#### What to work on:
Transcribe the stretch of entries below from the line with "Open the Documents and forms tab" through the line with "Task: Open settings", exactly and with both ends included; leave out all other lines.

--------------------------------------------------

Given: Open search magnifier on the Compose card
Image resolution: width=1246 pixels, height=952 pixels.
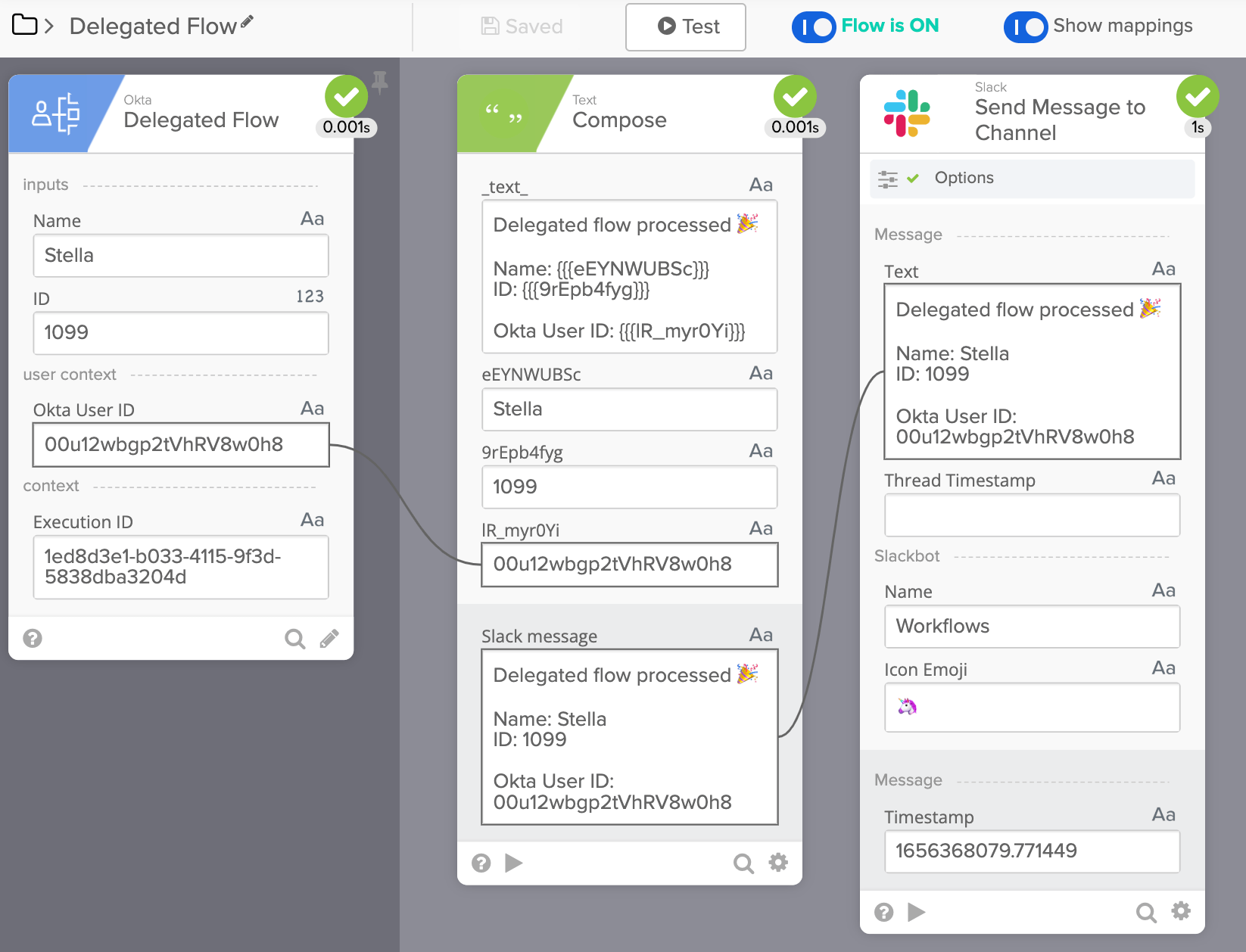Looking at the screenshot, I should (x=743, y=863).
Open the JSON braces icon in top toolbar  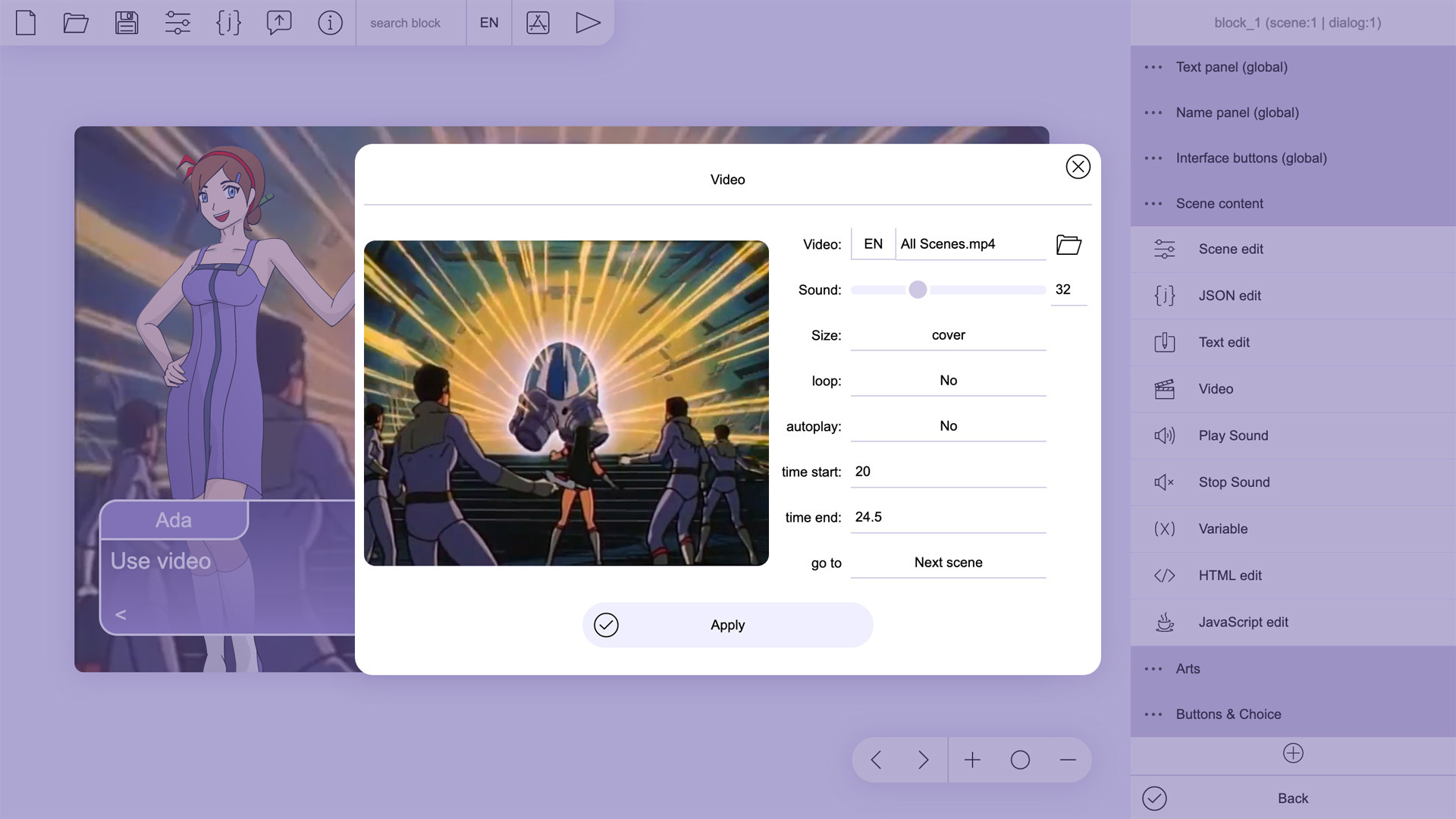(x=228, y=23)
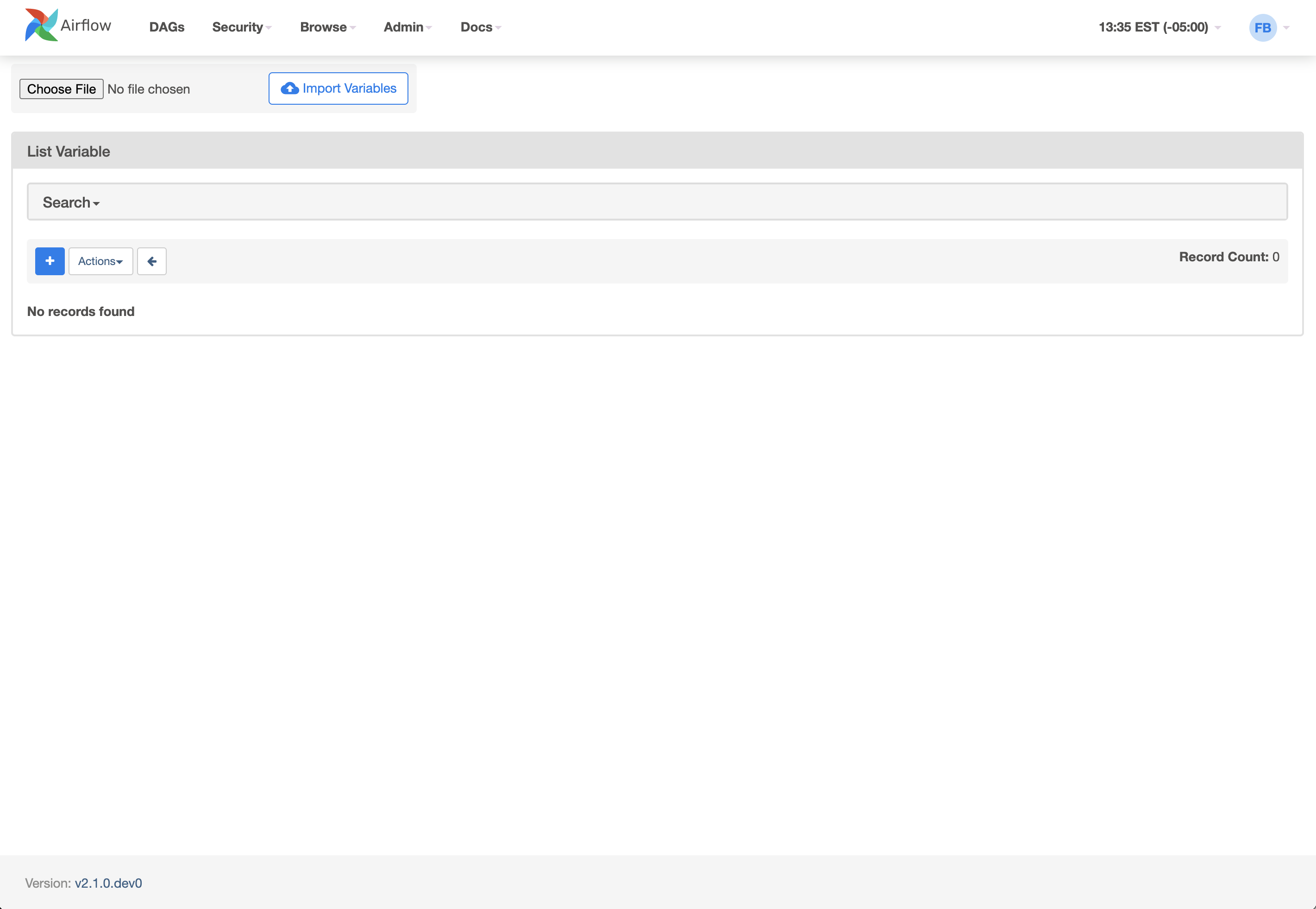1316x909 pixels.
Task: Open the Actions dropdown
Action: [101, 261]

--------------------------------------------------

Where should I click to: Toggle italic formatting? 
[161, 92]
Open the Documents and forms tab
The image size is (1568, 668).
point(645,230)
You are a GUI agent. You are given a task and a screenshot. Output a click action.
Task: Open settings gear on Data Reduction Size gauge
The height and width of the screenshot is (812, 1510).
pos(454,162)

--------------------------------------------------

#### Task solution:
Open the Documents and forms tab
The image size is (1568, 668).
point(645,230)
You are a GUI agent. You are given a task and a screenshot. Output a click action.
Task: Open settings gear on Data Reduction Size gauge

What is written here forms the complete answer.